First, a bold suggestion, if cities and counties want to prevent lien sales, they should offer rent assistance to self-storage operators, just like they are offering to people to stay in their homes. If it is so detrimental to the well-being of the citizens of the city or town that they not lose their extra personal property in storage, then cities should come up with a solution to the problem, other than just outright bans to lien sales.
In self-storage, when you do not pay your storage rent, we foreclose on the one asset we have, which is the contents of the unit. When the operator sells, the main reason is to get the space back, to rent it to someone who is willing to pay, and I would suggest the majority of the industry does not even turn these small deficiencies over to collection. There are other solutions. For example, what if these cities or towns legislated that an owner could not sell the goods in default if the tenant were willing to come and pick them up within Forty Eight
(48) hours of a notice from the storage operator of a sale or disposal because of a default? Many of you may not like this idea because you want the money, but if you had the option to
remove the tenants within a short period of time, in lieu of lien sale, many of you on reflection and/or facing the idea that lien sales themselves would be completely banned, might accept something like this.
While there is a Constitutional argument to be made here, based on equal protection under the Constitution, this will take time. Additionally, the industry fortunately has the argument that there are state laws already in place, which substantially regulate our industry. That is, in almost every state, there is some amount of right to notice of the default and, every state that has a statute allows for the ultimate remedy of the tenant to pay what is owed, up until the moment of sale, and save their personal property. This is called the right of redemption. Likewise, most states, thanks to a very strong legislative effort, between the national and state self-storage associations have defined reasonable late fees now, which allow for the argument that the cities cannot override the state law, allowing for a lien sale or allowing for the imposition of a late fee. However, and unfortunately, these things will have to be battled our in courts, rather than on a more sensible playing field.
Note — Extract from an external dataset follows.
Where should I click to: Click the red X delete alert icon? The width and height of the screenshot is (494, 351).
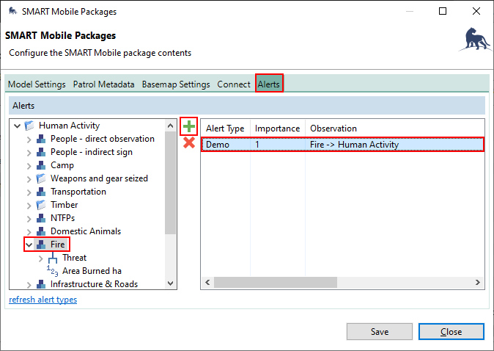tap(189, 142)
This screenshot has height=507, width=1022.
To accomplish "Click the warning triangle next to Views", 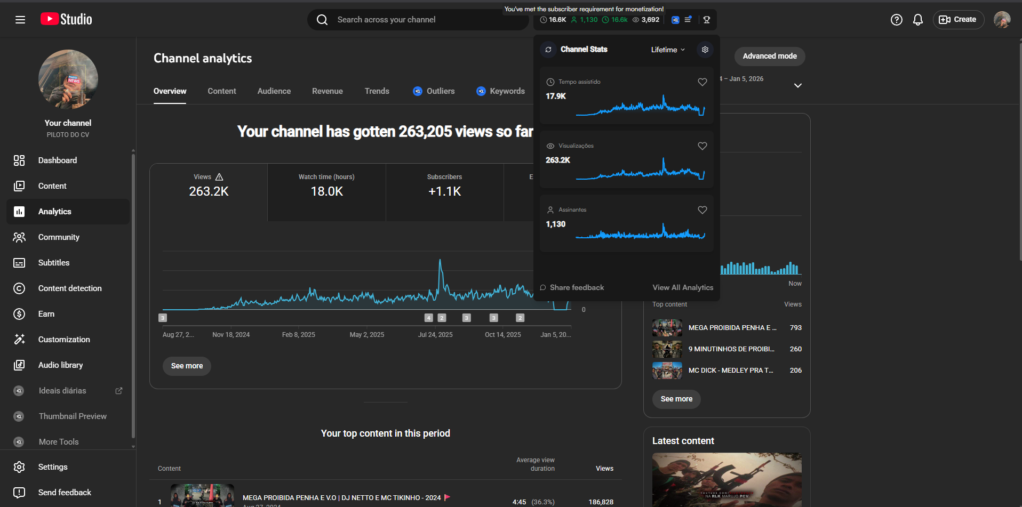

For the moment, pay attention to your local, town, and city council ordinances that they are considering right now. Remind them, that self-storage is a family owned business and that you cannot afford to remain open if they take away your only remedy and the only enforcement tool you have for payment of rent. The city certainly couldn’t exist without tax revenues, you cannot exist without rent and reasonable fees and charges. While I expect the larger operators will take these issues to court, keep an eye open in this space for future updates, and let us know if you hear any grumblings or rumblings of ordinances in your town on proposed legislation.